由图6 可知，广金钱草乙醇提取物及各萃取相对α-葡萄糖苷酶有一定的抑制活性，在20～100 μg/mL 质量浓度范围内，抑制率随浓度升高而增强，质量浓度在100 μg/mL 时，其抑制率大小为：乙醇提取物＞正丁醇相＞石油醚相＞水相＞乙酸乙酯相，它们的IC50值分别为36.69、80.51、81.12、58.44、90.20 μg/mL，乙醇提取物的IC50值最小。显著性分析表明，在同一浓度下不同萃取相对α-葡萄糖苷酶的抑制能力之间有显著性差异，乙醇提取物对α-葡萄糖苷酶的抑制率高于其他萃取相，表现出较好的抑制活性。研究表明[21]肉桂正丁醇萃取物对α-葡萄糖苷酶的抑制率能达到100.00%，并表明发挥其活性的成分主要为鞣质类。广金钱草乙醇提取物对α-葡萄糖苷酶的抑制效果最为明显，说明广金钱草中抑制α-葡萄糖苷酶的活性成分主要富集在乙醇提取物中。
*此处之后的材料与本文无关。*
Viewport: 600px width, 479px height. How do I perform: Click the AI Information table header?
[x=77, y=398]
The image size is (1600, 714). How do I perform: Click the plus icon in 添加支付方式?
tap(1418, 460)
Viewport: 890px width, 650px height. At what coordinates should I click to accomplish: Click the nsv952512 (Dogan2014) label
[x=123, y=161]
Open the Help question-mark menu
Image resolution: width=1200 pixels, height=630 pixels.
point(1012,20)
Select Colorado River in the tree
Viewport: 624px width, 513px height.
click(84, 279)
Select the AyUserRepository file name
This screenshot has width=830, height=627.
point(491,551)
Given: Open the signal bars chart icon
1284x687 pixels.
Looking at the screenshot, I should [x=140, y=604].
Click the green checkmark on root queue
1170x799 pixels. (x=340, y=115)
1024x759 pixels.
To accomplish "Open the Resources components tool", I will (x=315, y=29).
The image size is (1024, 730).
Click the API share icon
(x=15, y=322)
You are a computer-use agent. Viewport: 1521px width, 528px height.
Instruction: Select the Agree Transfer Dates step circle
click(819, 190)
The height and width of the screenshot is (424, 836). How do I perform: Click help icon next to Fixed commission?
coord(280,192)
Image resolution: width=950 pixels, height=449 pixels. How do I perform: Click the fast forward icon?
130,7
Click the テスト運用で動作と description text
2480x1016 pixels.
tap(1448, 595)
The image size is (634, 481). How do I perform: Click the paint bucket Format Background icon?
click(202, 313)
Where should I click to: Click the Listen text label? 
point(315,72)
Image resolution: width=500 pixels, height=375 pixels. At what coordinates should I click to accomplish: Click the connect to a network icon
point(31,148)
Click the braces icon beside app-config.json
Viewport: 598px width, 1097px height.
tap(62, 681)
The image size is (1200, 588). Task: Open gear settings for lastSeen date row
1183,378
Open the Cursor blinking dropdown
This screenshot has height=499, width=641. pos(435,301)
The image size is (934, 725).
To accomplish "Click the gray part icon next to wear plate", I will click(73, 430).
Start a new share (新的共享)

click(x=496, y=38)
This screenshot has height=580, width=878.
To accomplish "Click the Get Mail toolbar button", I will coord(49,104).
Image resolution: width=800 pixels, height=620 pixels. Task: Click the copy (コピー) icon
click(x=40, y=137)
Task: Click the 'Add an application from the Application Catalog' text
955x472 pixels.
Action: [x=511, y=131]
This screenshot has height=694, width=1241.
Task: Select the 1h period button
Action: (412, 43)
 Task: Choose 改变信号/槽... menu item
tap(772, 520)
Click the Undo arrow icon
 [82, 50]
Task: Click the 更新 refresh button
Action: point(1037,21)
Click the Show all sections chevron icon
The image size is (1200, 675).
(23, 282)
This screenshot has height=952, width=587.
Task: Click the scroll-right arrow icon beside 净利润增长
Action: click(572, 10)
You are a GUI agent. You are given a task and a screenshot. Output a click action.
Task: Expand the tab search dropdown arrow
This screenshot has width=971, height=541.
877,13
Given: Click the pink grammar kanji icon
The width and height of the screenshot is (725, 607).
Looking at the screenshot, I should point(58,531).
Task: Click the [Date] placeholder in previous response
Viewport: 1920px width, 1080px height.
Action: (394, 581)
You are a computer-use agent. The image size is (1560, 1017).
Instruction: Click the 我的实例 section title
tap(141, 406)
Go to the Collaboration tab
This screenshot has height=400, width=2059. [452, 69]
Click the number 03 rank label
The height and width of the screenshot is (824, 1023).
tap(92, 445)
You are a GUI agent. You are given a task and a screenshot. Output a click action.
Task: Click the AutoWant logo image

图6 乙醇提取物及各萃取相对α-葡萄糖苷酶抑制率Fig.6 Inhibition rate of α-glucosidase of ethanol extract and its extraction phase

2.4.2α-淀粉酶抑制活性的测定

由图7 可知，在1～5 mg/mL 质量浓度范围内，广金钱草乙醇提取物及各萃取相对α-淀粉酶抑制效果随浓度增大而增强，抑制率呈浓度依赖性。其中，石油醚相对α-淀粉酶抑制率上升最为明显。在质量浓度为5 mg/mL 时，各样品对α-淀粉酶的抑制率为：石油醚相＞乙醇提取物＞水相＞正丁醇相＞乙酸乙酯相，其中石油醚相对α-淀粉酶的抑制率最高为78.60%，IC50值为2.77 mg/mL，以阿卡波糖为阳性对照测得其对α-淀粉酶的IC50值为0.047 mg/mL。显著性分析表明，在最高浓度下不同萃取相对α-淀粉酶的抑制能力之间有显著性差异，总体上石油醚相对α-淀粉酶抑制活性最高。药用植物乳苣[22]石油醚萃取物也对α-淀粉酶表现出最高的抑制活性。本部分的结果显示，石油醚相对α-淀粉酶抑制清除效果最为明显，说明广金钱草中抑制α-淀粉酶的活性成分主要富集在石油醚萃取相中。

图7 乙醇提取物及各萃取相对α-淀粉酶抑制率Fig.7 Inhibition rate of α-amylase of ethanol extract and its extraction phase

3 结论

本文测定了广金钱草不同极性萃取物中总黄酮和总酚的含量，并对乙醇提取物及其各萃取相的体外降脂和降血糖活性进行了比较。实验数据显示，乙酸乙酯萃取相中总黄酮、总酚含量均高于其他萃取相，说明广金钱草中黄酮类、酚类化合物主要集中在乙酸乙酯萃取相中。广金钱草各萃取相中化学成分种类不同，发挥酶的抑制活性作用不同，黄酮、酚类物质含量较多的乙酸乙酯相，作用效果并没有乙醇提取物及其他萃取相明显。乙醇提取物对胆固醇酯酶和α-葡萄糖苷酶的抑制率最高，中药乙醇提取物通常为黄酮、萜类和生物碱等混合成分，本部分的研究结果说明广金钱草中除了黄酮类物质外，其余成分也参与发挥作用，混合组分在α-葡萄糖苷酶和胆固醇酯酶抑制方面具有一定的协同效应。正丁醇萃取相对胰脂肪酶表现出较强的抑制活性，抑制率随浓度增加而增强。石油醚萃取相对α-淀粉酶的抑制率最强，这可能与亲脂性强的挥发油、甾体类等化合物相关。

综上所述，广金钱草对胆固醇酯酶、胰脂肪酶及α-葡萄糖苷酶和α-淀粉酶具有一定的抑制活性，表现出潜在的降脂和降血糖作用。后续将进一步分离鉴定其发挥作用的活性成分，深入探讨作用机制，为新型降脂、降血糖药物的研究提供理论参考。